As experimentações estéticas parecem cumprir a função de sensibilização das enfermeiras, e, consequentemente ampliar as possibilidades relacionais com o usuário cuidado, dado relevante visto que os serviços psiquiátricos de internação hospitalar permanecem um elemento importante do sistema de cuidados de saúde mental25 .
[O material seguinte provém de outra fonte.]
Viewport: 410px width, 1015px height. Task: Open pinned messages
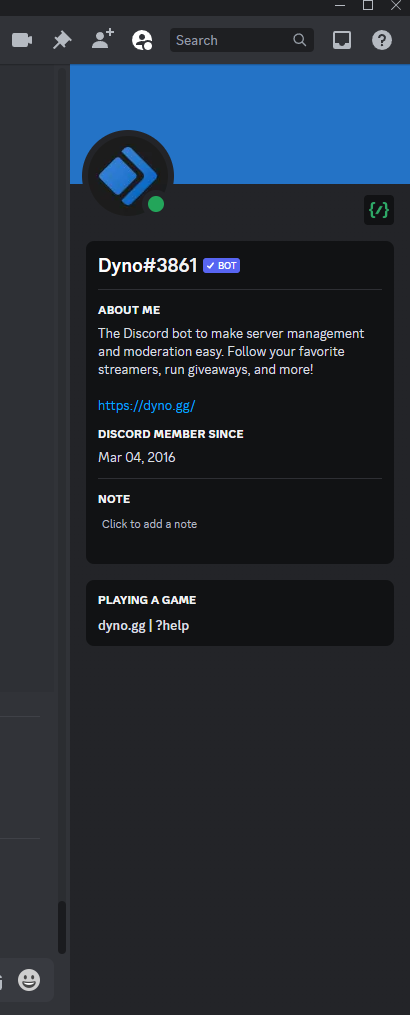click(62, 40)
Quando o grupo se permite afetar e reconhecer as afecções no ato de cuidar, converge com a teoria que as mentes erram ou se enganam, mas não os corpos17 . Após longo tempo observando os elementos materiais ofertados e a afirmativa de desconhecimento da forma como cuidar das pessoas internadas no hospital psiquiátrico, uma enfermeira cria a história em quadrinhos trazida na Imagem 1, e infere que poderia fazer algo que gostasse e quiçá propiciasse uma aproximação com a clientela. Os processos de criação ocorrem no âmbito da intuição, e integram as experiências racionais, tornando-se conscientes na medida em que são expressos16 , a experimentação ao mesmo tempo em que liberta, gera compromissos, engendrados por um movimento de descoberta e autoconhecimento.
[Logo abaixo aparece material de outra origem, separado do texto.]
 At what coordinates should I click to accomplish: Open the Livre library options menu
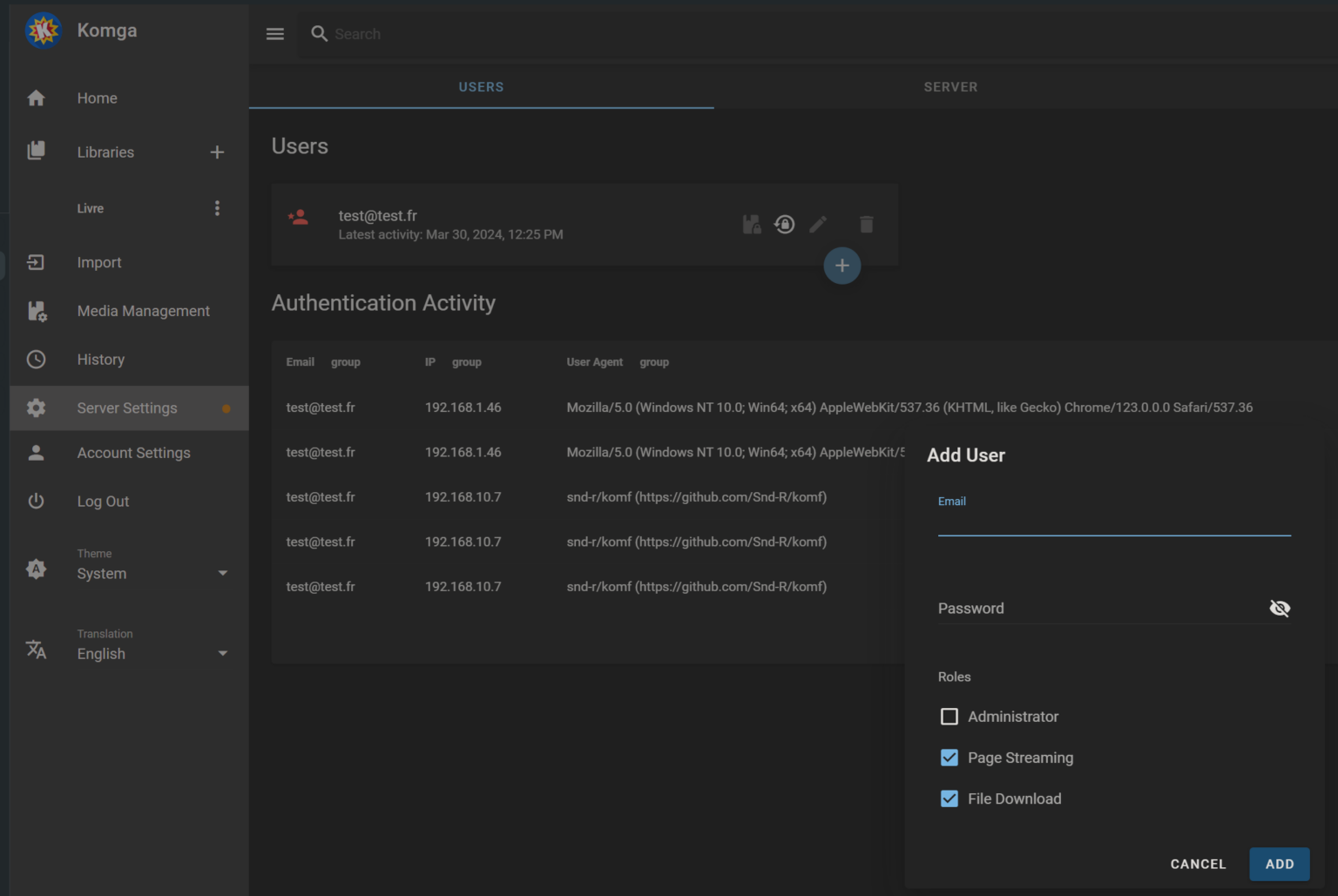point(217,207)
Trata de despertar movimentos adormecidos ou desconhecidos, a manifestação do improviso e criação, a sensibilização para transcendermos os limites12 . Frente a carência de um programa que ampare as ações da enfermagem no hospital psiquiátrico, vislumbramos, pela experimentação estética, possibilidades dantes não suscitadas.
Disponíveis ao encontro com a pessoa cuidada a enfermagem poderia ocupar-se do estreitamento dos internados com seus territórios, realização de visitas domiciliares, atendimentos aos familiares, participação nas discussões de caso nos serviços de base territorial, oficinas terapêuticas que potencializem o autoconhecimento e criatividade, uma diversidade de ações sob a égide da atenção psicossocial. Vimos o despertar da essência das enfermeiras ampliando a própria utilização dos seus corpos como mediadores de cuidado.
Apresenta-se como limitação do estudo os sujeitos terem se restringido as enfermeiras e não investigado as considerações das pessoas internadas sobre o cuidado. Presume-se considerável potencial de propagação dos dados para outros cenários hospitalares, haja visto a inexistência de uma diretriz para as ações dos enfermeiros nesses espaços.
As implicações para a prática clínica pautam-se na (re) afirmação do hospital como espaço limitador a oferta de cuidado, a despeito dos avanços no campo da atenção psicossocial e vasta literatura sobre o cuidar das pessoas em sofrimento psíquico, assim como a premência de qualificação do enfermeiro à luz da atenção psicossocial ao discutir novas possibilidades de cuidar em enfermagem com deslocamento da noção de cuidado baseado na relação sujeito-objeto para a relação sujeito-sujeito.
CONCLUSÕES
A experimentação estética favoreceu o encontro das enfermeiras com o que imaginam ser o cuidado, ainda que atravessadas por barreiras para executá-lo. Os desafios frente a prática de cuidar das pessoas internadas no hospital psiquiátricocircunscrevem a dificuldade de delimitação do que seja cuidado.
As enfermeiras demonstraram preocupação com o cuidado à pessoa internada, contudo, não se observou a influência da perspectiva da clínica ampliada sobre as práticas cotidianas do enfermeiro.
As experimentações estéticas funcionaram como um dispositivo disparador de sensibilidade, possibilitando as enfermeiras o estranhamento ao status quo, assim, s ugerimos a prática de experimentações sensíveis, críticas, criativas, estéticas, nos espaços hospitalares. Promovidas junto as enfermeiras por ocasião desse estudo colaboraram para sensibilizá-las para uma forma mais criativa e potente de cuidar, podendo ser utilizadas em novos processos de educação permanente.